- WHAT YOU HAVE TO DO: Please print the line that holds "The image size is (868, 488)." and each line after it to the end of the data, word for word, without any pictures.

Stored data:
____

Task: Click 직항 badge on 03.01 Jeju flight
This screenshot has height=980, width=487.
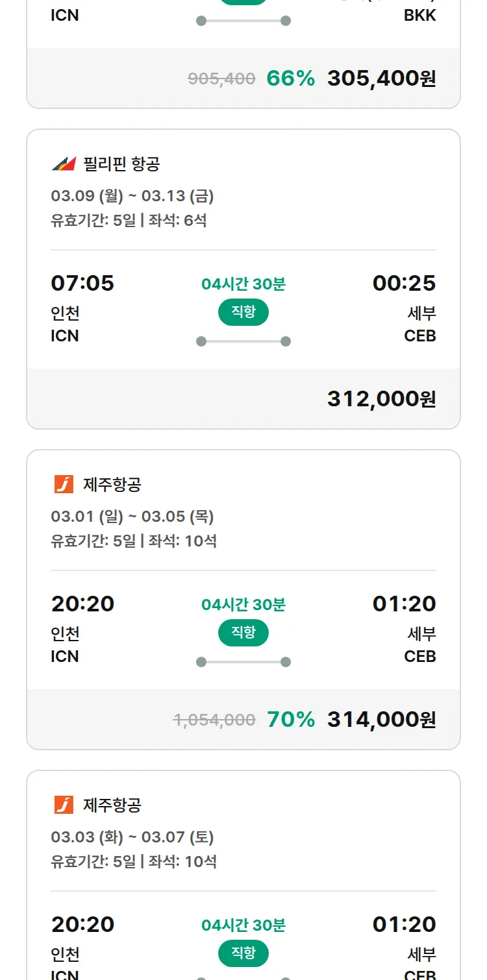Action: (x=244, y=633)
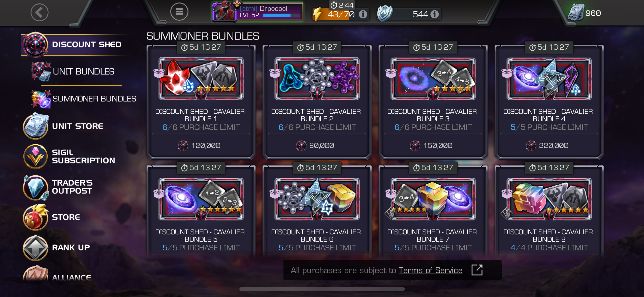Click the external link icon beside Terms
Viewport: 644px width, 297px height.
point(477,270)
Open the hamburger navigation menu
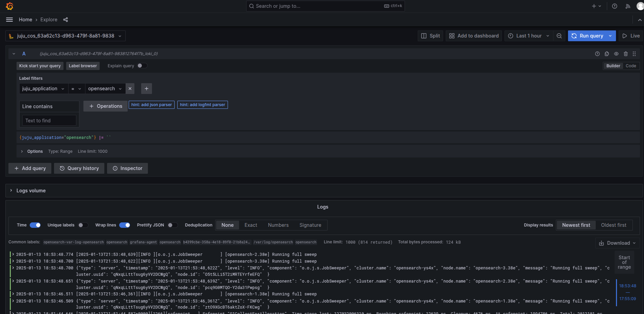 coord(9,20)
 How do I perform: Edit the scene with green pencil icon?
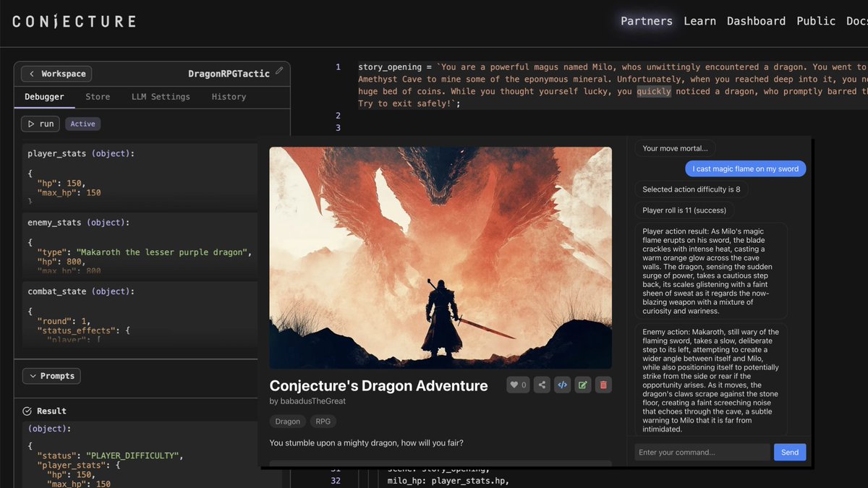(x=582, y=385)
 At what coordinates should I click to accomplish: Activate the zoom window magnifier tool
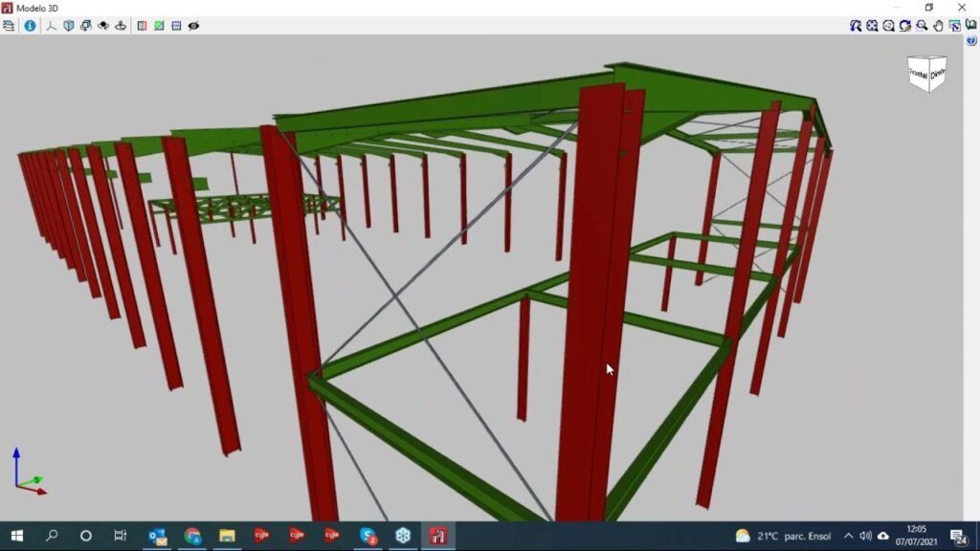921,26
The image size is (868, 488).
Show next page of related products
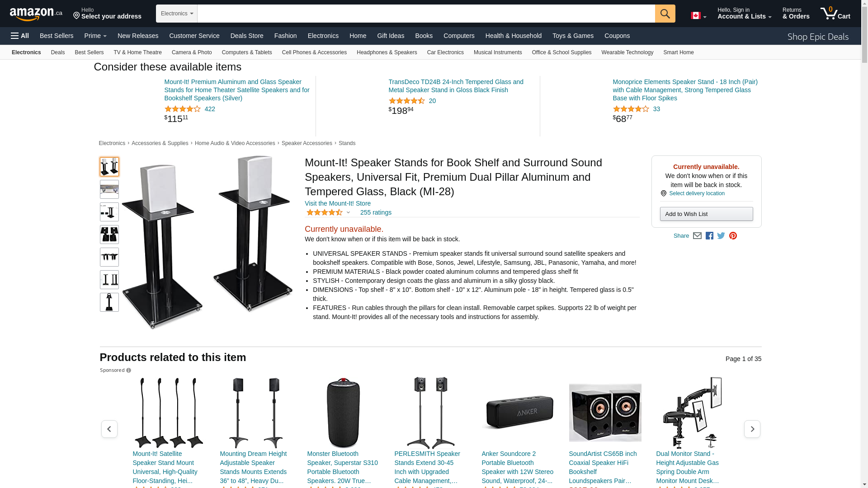coord(752,429)
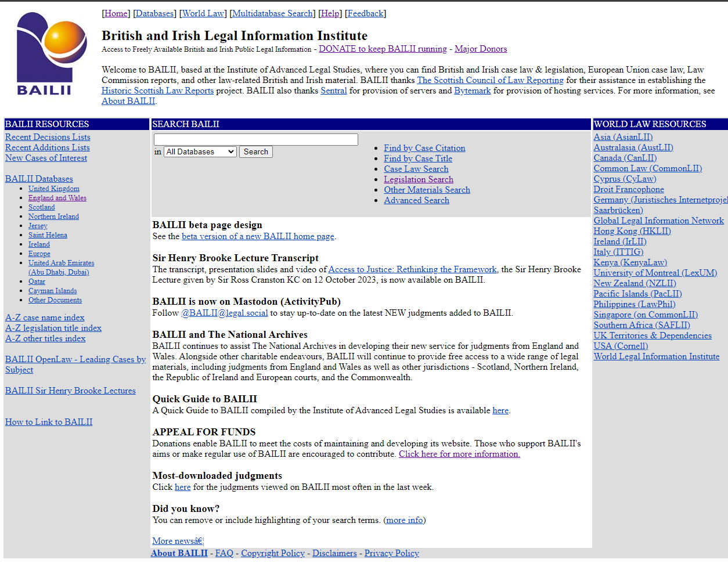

____

- ANSWER TO THIS TASK:
The image size is (868, 488).
Show next page of related products
coord(752,429)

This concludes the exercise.